While these interfaces are not part of a public contract, the
HTTP BC and JAX-WS teams are in close collaboration to evolve this
to a committed interface in the next release of Glassfish. The
HTTP BC ships as an integrated component of Glassfish, so we do not
anticipate any incompatiblity issues.
4.6. Doc Impact:
This is a new product, and a user guide regarding utilization of
the HTTP BC must be provided.
4.7. Admin/Config Impact:
The HTTP BC does not introduce any special administration or
configuration requirements. It is managed in an identical
fashion to the rest of the components shipping with JBI support
in CAPS 6.
4.8. I18N/L10N Impact:
All user-visible messages are stored in localizable resource
bundles. The HTTP BC can be localized by adding locale-specific
resource bundles to the component's classpath.
4.9. Packaging & Delivery:
See section 4.1.1.
4.10. Security Impact:
Passwords required in the Policy extensibility elements need to
be defined as an environment variable token. Password entries
will be masked using the BC's environment variable properties
editor in NetBeans or Glassfish admin console.
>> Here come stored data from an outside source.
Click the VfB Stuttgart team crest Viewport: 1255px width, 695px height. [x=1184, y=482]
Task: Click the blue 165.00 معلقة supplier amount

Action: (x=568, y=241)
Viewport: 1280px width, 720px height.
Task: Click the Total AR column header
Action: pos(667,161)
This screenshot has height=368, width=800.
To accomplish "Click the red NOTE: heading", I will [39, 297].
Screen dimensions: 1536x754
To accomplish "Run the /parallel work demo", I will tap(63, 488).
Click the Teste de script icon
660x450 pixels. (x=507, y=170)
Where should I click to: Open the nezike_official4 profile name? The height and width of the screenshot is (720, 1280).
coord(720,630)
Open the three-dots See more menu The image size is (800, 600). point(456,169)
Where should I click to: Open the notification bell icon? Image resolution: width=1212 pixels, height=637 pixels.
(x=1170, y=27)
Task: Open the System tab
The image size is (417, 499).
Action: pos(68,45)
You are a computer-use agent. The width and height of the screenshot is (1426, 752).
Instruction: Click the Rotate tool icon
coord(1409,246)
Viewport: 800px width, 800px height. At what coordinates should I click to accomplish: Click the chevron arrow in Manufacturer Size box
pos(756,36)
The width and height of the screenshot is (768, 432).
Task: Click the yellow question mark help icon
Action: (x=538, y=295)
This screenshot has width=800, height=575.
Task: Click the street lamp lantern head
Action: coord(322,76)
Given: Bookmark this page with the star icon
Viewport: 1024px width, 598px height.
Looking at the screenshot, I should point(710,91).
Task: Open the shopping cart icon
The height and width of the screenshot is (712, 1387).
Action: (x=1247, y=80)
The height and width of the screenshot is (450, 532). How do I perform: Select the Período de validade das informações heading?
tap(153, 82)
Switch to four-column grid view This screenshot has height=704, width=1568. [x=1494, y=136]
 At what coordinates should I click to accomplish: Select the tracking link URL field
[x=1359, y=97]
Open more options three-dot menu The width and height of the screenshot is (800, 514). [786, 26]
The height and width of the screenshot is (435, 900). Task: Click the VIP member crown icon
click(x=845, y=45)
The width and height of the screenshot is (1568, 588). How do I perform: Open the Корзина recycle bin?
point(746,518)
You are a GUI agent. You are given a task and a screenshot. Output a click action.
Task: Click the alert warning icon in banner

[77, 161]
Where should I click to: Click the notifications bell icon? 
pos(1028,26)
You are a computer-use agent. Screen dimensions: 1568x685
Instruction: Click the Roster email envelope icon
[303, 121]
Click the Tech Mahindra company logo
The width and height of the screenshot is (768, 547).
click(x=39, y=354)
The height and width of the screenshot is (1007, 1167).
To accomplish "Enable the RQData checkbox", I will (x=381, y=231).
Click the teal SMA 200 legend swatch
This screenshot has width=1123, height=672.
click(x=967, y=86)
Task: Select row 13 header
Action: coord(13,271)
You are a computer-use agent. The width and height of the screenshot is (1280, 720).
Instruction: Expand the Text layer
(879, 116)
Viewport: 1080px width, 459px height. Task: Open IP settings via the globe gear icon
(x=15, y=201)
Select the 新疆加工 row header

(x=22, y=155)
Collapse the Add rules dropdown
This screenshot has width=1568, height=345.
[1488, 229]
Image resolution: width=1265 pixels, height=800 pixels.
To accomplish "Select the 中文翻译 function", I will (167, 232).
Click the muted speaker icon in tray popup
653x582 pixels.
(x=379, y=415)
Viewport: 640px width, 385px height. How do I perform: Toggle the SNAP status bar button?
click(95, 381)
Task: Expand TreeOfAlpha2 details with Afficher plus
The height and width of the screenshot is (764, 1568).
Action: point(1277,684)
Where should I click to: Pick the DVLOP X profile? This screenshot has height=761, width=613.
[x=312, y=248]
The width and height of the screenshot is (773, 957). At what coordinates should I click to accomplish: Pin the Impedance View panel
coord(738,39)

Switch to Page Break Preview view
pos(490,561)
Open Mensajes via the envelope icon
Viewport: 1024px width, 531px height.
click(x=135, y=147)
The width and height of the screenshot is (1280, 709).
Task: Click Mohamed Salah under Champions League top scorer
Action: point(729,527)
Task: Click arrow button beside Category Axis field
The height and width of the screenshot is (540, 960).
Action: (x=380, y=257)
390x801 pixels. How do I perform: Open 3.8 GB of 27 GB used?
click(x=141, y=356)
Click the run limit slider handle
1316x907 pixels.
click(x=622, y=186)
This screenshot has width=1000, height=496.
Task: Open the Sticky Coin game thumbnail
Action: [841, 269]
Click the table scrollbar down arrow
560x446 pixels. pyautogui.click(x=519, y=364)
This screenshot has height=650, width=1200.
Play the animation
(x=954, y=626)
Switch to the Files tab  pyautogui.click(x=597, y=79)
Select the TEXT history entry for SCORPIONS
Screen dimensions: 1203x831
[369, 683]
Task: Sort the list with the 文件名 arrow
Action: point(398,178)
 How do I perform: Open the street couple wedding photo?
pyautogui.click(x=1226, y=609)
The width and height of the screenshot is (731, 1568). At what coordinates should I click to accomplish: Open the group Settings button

4.10.1 Security configuration:
There is no security configuration or issue specific to HTTP BC.
4.11. Compatibility Impact
N/A
4.12. Dependencies:
The HTTP BC must be installed in a JSR 208 compliant JBI runtime.
5. Reference Documents:
LSARC/2007/427 Sierra CAPS Base Components
http://sac.sfbay/LSARC/2007/427
LSARC/2007/512 Sierra NetBeans plug-ins
http://sac.sfbay/LSARC/2007/512
LSARC/2007/513 Sierra CAPS Installer
http://sac.sfbay/LSARC/2007/513
LSARC/2008/142 Sierra CAPS JBI Runtime ARC Case
http://sac.sfbay/LSARC/2008/142
JSR 208 Specification
http://jcp.org/en/jsr/detail?id=208
6. Schedule:
6.1. Projected Availability
HTTP BC will be released as part of the Sierra, CAPS 6.0,
scheduled for GA release in June, 2008.